Par Alexandre Diallo, chercheur postdoctoral à l’Université Paris 1 Sorbonne, chargé d’enseignement à SciencesPo Paris et chercheur affilié au centre Maurice Halbwachs (EHESS-ENS-CNRS) et Céline Morin, maîtresse de conférences, directrice du département Information-Communication de l’Université Paris-Nanterre, chercheure affiliée au laboratoire HAR / Irméccen (Paris Nanterre / Sorbonne Nouvelle).
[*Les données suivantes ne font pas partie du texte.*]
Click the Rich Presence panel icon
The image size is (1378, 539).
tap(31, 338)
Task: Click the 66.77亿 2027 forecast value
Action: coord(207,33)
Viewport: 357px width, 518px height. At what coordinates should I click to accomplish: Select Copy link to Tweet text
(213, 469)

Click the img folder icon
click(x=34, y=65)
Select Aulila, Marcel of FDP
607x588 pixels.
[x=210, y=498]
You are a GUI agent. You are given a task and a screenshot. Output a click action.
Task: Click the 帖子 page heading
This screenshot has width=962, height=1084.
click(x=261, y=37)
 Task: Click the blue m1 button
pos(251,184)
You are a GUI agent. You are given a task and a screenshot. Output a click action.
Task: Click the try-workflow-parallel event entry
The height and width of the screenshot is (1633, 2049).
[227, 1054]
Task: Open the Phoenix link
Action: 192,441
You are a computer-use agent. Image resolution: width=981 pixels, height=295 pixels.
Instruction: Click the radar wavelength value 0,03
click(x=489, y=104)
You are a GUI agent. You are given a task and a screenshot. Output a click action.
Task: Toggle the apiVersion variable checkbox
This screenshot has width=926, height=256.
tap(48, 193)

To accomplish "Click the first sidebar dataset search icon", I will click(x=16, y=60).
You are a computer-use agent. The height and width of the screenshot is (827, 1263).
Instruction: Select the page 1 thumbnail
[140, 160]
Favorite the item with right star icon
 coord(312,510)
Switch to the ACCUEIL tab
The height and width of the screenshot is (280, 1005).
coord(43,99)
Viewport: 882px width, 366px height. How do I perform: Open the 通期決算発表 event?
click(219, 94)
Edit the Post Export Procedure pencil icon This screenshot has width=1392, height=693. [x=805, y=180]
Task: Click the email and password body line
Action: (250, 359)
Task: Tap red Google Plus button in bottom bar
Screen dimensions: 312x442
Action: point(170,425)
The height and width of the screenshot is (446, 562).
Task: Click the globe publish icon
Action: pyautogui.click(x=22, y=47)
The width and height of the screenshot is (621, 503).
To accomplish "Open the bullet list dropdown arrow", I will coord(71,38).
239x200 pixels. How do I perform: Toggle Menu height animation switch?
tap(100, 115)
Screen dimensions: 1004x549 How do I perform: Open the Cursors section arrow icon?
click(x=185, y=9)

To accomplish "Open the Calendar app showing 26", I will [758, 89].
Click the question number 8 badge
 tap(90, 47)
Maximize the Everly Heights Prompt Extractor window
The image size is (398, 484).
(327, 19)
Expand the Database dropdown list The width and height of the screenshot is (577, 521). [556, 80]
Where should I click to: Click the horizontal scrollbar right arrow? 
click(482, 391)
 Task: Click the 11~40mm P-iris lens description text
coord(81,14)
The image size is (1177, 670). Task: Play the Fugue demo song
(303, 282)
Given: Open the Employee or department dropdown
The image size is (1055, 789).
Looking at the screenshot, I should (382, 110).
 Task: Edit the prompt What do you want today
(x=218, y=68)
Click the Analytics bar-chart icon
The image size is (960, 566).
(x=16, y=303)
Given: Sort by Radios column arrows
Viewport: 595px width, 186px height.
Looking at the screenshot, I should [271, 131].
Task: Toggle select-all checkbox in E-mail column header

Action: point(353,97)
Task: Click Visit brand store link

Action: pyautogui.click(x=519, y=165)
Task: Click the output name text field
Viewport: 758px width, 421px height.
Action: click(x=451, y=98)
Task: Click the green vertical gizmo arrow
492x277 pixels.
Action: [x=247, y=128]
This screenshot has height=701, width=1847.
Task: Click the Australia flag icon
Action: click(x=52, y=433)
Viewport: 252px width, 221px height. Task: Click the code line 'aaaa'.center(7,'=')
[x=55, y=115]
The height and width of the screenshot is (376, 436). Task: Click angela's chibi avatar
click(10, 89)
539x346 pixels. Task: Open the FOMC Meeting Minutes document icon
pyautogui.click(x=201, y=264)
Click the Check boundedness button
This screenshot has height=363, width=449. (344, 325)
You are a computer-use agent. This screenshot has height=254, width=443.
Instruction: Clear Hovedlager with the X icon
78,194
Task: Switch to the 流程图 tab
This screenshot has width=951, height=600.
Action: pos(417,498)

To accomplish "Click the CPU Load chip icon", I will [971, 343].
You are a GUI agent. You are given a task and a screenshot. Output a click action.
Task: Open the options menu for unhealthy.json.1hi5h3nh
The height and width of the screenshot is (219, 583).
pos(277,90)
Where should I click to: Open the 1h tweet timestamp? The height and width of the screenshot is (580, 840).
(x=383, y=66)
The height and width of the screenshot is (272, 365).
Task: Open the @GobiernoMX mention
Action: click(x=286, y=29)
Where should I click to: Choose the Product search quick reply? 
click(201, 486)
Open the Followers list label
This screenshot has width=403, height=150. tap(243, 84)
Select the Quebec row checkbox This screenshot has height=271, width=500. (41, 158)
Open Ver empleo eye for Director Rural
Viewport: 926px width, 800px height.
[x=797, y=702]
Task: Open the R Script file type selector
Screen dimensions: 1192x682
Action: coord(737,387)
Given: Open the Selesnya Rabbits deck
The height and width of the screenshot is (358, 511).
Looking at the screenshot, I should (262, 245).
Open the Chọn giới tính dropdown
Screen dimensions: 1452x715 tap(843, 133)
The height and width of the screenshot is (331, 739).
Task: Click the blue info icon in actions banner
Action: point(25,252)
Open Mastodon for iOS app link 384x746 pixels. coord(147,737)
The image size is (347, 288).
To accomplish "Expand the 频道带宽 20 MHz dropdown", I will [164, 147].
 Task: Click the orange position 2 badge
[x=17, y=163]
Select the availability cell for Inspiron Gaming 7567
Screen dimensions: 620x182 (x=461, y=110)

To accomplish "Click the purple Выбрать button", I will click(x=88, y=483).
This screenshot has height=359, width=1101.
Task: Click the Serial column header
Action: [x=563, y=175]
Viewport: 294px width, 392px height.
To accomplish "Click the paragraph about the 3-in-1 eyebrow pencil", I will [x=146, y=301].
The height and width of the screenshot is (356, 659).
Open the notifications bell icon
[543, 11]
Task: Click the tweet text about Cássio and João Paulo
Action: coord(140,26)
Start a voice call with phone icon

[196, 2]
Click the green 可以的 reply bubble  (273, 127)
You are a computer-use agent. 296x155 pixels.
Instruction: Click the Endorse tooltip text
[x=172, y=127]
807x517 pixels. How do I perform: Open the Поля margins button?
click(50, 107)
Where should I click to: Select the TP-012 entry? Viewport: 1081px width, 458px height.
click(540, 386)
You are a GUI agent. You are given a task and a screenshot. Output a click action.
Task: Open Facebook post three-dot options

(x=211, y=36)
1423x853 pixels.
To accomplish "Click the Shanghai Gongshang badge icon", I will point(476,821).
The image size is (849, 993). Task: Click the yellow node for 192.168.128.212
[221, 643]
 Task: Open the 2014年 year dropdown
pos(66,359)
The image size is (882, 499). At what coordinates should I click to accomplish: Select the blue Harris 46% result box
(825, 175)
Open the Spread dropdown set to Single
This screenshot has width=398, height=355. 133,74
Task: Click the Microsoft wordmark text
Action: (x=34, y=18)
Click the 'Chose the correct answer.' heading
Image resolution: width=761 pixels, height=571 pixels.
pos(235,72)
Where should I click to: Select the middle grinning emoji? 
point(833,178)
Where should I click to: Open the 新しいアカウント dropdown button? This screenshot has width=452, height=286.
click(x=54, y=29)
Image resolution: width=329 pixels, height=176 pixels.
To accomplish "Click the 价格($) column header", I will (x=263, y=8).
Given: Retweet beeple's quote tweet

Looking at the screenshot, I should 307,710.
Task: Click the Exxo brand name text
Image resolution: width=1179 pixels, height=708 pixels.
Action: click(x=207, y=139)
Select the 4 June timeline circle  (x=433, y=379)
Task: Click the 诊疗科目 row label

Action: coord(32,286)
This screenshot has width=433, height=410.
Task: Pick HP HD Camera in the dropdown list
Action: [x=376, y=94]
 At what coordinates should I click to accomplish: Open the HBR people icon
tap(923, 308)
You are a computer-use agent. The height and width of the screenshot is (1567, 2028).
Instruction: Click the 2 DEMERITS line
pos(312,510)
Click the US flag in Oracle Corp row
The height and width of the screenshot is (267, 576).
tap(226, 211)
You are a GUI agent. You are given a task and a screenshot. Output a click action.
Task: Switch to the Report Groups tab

En synthèse : La consommation de fictions sérielles par le public français s’accompagne de deux phénomènes liés à l’influence des images qu’il convient de renforcer : la consolidation de l’importance des comédiennes dans les fictions les plus populaires et la progression timide de la diversité ethnique à l’écran.

Les séries comptent parmi les programmes les plus populaires. En 2019, les deux plus fortes audiences de France 3 correspondaient à la diffusion de Capitaine Marleau (8 600 000 spectateurs soit 33,6% de parts de marché le 9 avril 2019 et 8 100 000, soit 30,1% le 22 octobre 2019). Sur TF1, la série Le Bazar de la charité était la 3e meilleure audience de la chaîne après les matchs de l’équipe (féminine) de France lors de la Coupe du monde et le programme de divertissement « Le Monde des Enfoirés » avec 8 200 000 (32 % PdM) le 18 novembre. Ces deux séries françaises, tout comme Julie Lescaut (TF1, 1992-2014), Joséphine Ange Gardien (TF1, 1997- ) ou Plus Belle la Vie (France 3, 2004-) atteignent des audiences proches de celles des séries télévisées américaines comme CSI les Experts Miami (TF1, 2003-2013), Grey’s Anatomy (TF1, 2006- ) ou The Mentalist (TF1, 2010-2015).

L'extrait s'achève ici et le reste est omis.